**Travail demandé:** Recopiez mot pour mot les enregistrements, depuis le début jusqu'à la ligne contenant « will [295, 78]. », celle-ci comprise.

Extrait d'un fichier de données

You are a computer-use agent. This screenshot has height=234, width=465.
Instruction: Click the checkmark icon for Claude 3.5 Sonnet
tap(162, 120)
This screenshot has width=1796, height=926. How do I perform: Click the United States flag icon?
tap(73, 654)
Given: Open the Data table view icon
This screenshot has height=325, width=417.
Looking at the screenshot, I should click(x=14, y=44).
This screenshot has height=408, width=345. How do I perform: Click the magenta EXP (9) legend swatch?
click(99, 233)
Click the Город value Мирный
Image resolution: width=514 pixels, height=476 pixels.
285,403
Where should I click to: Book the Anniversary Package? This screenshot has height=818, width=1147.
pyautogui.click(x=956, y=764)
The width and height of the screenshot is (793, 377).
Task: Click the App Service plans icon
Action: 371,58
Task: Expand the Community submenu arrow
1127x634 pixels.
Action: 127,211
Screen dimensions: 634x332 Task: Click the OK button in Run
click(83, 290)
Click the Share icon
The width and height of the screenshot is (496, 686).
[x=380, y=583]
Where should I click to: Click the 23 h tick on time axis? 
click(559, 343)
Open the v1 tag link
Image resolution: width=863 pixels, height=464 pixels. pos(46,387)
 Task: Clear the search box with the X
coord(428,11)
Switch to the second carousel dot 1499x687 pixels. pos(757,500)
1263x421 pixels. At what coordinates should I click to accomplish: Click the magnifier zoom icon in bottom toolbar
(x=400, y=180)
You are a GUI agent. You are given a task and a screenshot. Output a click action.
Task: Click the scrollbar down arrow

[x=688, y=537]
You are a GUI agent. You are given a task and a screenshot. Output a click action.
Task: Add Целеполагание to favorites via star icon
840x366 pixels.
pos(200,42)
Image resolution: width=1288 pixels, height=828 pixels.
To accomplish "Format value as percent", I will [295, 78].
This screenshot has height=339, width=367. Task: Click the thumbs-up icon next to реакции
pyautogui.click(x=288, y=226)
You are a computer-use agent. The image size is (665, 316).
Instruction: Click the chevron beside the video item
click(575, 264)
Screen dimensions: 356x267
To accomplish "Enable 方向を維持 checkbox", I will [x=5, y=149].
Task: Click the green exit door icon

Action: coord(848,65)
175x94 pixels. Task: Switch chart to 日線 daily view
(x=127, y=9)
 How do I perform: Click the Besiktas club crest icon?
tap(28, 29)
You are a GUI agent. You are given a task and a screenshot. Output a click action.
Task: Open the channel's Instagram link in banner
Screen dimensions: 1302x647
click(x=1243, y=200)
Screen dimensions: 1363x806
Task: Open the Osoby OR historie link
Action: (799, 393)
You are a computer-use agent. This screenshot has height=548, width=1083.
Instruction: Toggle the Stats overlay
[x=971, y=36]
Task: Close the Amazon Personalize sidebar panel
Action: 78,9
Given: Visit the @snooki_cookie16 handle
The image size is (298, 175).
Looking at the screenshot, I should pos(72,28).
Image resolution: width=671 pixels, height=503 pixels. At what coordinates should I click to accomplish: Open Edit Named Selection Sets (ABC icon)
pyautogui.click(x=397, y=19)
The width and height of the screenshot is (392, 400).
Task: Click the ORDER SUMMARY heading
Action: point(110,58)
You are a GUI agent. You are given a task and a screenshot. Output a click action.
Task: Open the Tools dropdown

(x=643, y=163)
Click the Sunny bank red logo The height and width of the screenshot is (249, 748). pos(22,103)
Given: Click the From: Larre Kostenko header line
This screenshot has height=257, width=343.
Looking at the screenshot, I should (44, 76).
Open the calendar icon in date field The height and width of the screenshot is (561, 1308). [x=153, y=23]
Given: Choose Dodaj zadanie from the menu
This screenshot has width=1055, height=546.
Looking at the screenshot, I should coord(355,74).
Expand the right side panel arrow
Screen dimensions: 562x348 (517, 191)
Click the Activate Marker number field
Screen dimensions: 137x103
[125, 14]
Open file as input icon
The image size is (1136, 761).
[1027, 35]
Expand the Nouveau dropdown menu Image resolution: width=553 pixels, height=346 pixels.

**Réponse correcte:**
You are a computer-use agent. This screenshot has height=234, width=465.
Instruction: Click the checkmark icon for Claude 3.5 Sonnet
tap(162, 120)
This screenshot has width=1796, height=926. How do I perform: Click the United States flag icon?
tap(73, 654)
Given: Open the Data table view icon
This screenshot has height=325, width=417.
Looking at the screenshot, I should click(x=14, y=44).
This screenshot has height=408, width=345. How do I perform: Click the magenta EXP (9) legend swatch?
click(99, 233)
Click the Город value Мирный
Image resolution: width=514 pixels, height=476 pixels.
285,403
Where should I click to: Book the Anniversary Package? This screenshot has height=818, width=1147.
pyautogui.click(x=956, y=764)
The width and height of the screenshot is (793, 377).
Task: Click the App Service plans icon
Action: 371,58
Task: Expand the Community submenu arrow
1127x634 pixels.
Action: 127,211
Screen dimensions: 634x332 Task: Click the OK button in Run
click(83, 290)
Click the Share icon
The width and height of the screenshot is (496, 686).
[x=380, y=583]
Where should I click to: Click the 23 h tick on time axis? 
click(559, 343)
Open the v1 tag link
Image resolution: width=863 pixels, height=464 pixels. pos(46,387)
 Task: Clear the search box with the X
coord(428,11)
Switch to the second carousel dot 1499x687 pixels. pos(757,500)
1263x421 pixels. At what coordinates should I click to accomplish: Click the magnifier zoom icon in bottom toolbar
(x=400, y=180)
You are a GUI agent. You are given a task and a screenshot. Output a click action.
Task: Click the scrollbar down arrow

[x=688, y=537]
You are a GUI agent. You are given a task and a screenshot. Output a click action.
Task: Add Целеполагание to favorites via star icon
840x366 pixels.
pos(200,42)
Image resolution: width=1288 pixels, height=828 pixels.
To accomplish "Format value as percent", I will [295, 78].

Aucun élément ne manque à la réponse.